Extract provided:

<<<<

Parnell (2000:16) further cautions that there exists a wide gap between ‘the predominately green agendas of many official agencies and the agendas of community groups, who do not necessarily use the language of environment (green or brown), even when they are mobilising around questions of water, waste and pollution’. For many poor, day-to-day survival is a priority – this difference in priorities has been dubbed the ‘issue of class and power in the articulation of environmental conflicts’ (Blowers 1997, cited in Dastidar 2007:2). Conversely, the impacts of human actions on ecosystems are often slow to become apparent and hence ecosystems are managed in ways that benefit the short-term, while long-term costs go unnoticed or are ignored (Greenfacts 2005:5). This combination of time lag and absence of strategic thinking can transfer the costs of current changes to future generations.

Urban development in many coastal regions has led to increased shoreline modification and destruction and degradation of terrestrial and aquatic habitats (Grimm et al. 2008:265). With more than one-quarter of the population in Eastern and North Africa living within 100 kilometres of the coast and most cities concentrated along the coastline, the vulnerability to climate change disaster from sea level rise, tidal waves and storm surges will increase (Vordzorgbe 2007:1). Snoussi and Aoul (2000:1033) indicate that the development of industrial and tourism activities specifically in the Northwest African region has generally been highly concentrated in the coastal zone. The impacts on livelihoods are likely to be more significant to population with high resource-dependency, and people in more environmentally and socially marginalised areas (Barnett and Adger 2007:643). Coastal zones also attract a high proportion of migrants searching for employment opportunities in coastal cities, but many are without homes and proper sanitation, and such large-scale movements of people may increase the risk of conflict in host communities (Barnett and Adger 2007:643).

Many of the world’s coasts have become committed to development, where economics strongly influence how trade-offs in coastal development are rationalised and decisions are made over resources, and where there are important preferences in allocating funds, resources and lands (International Union for Conservation of Nature 2007:2). In most developing countries, the authority and the responsibility to manage such resources are not vested in local institutions but in distant governmental agencies and powerful private interests, which results in ‘winners’ and ‘losers’ in allocation and use of resources (Olsen and Christie 2000:9). According to Martinez et al. (2007:267), in general, countries with high population densities on the coast had the lowest coastal ecosystem service product values (‘highly degraded’) because of intense exploitation of coastal resources.

>>>>

Entries supplied:

<<<<

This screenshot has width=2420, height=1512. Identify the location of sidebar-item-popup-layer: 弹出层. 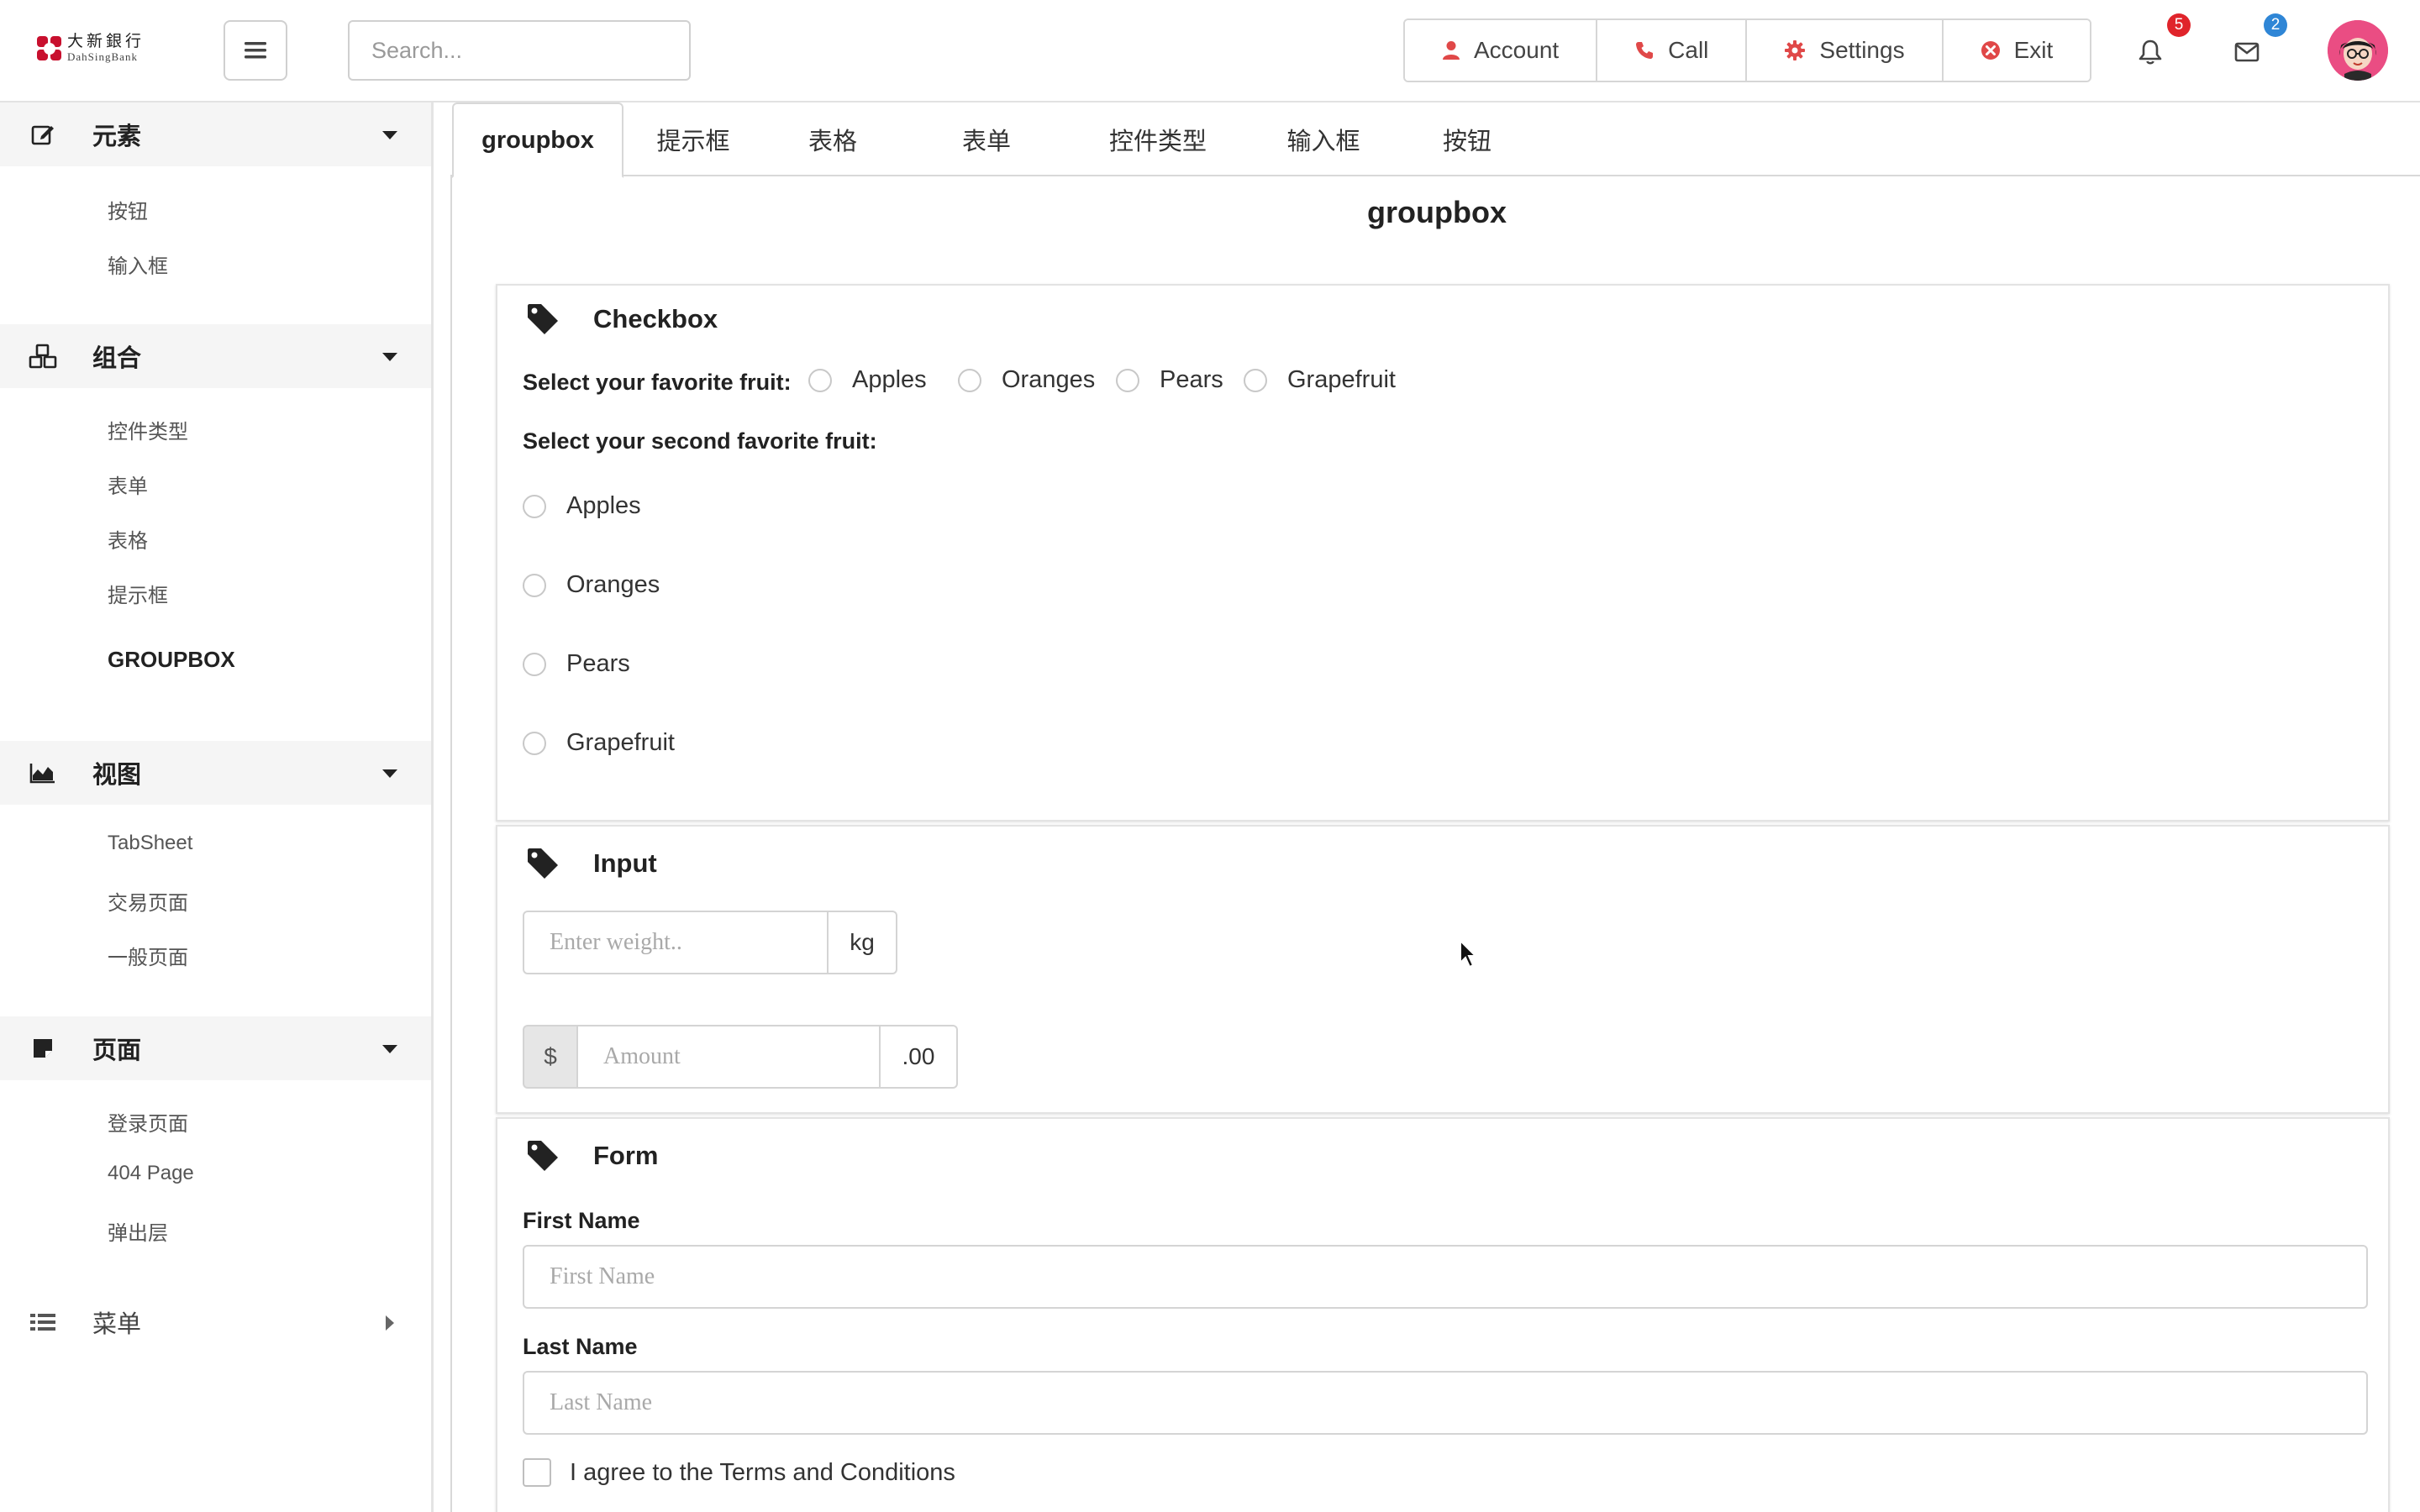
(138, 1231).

>>>>
<<<<

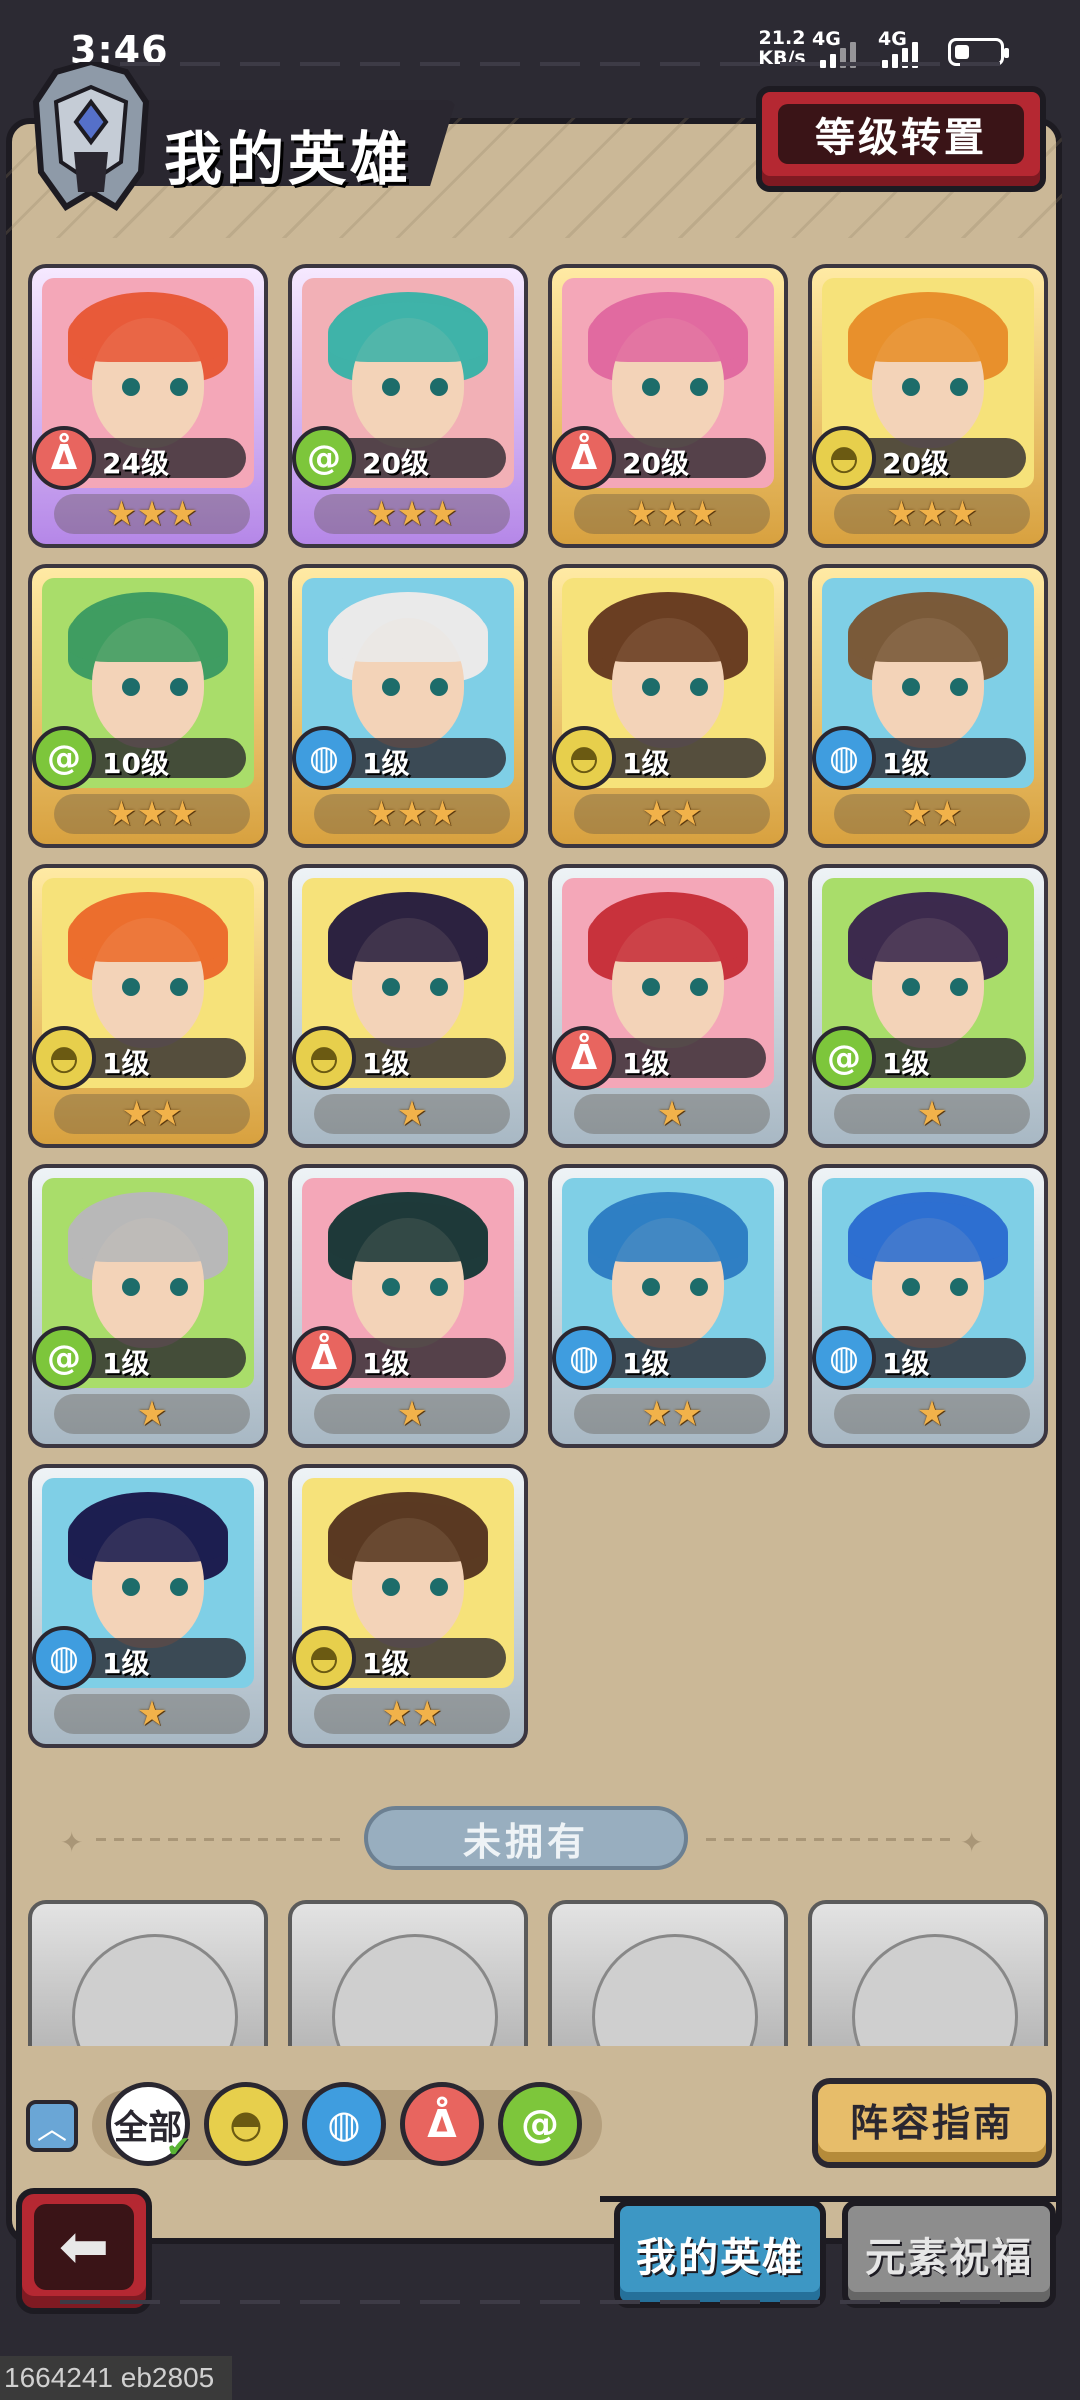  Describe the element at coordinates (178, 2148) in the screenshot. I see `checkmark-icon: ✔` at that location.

>>>>

Your assignment:
In the passage on coastal development and the environment, what share of the population in Eastern and North Africa lives within 100 kilometers of the coast?

Answer below:
More than one-quarter of the population.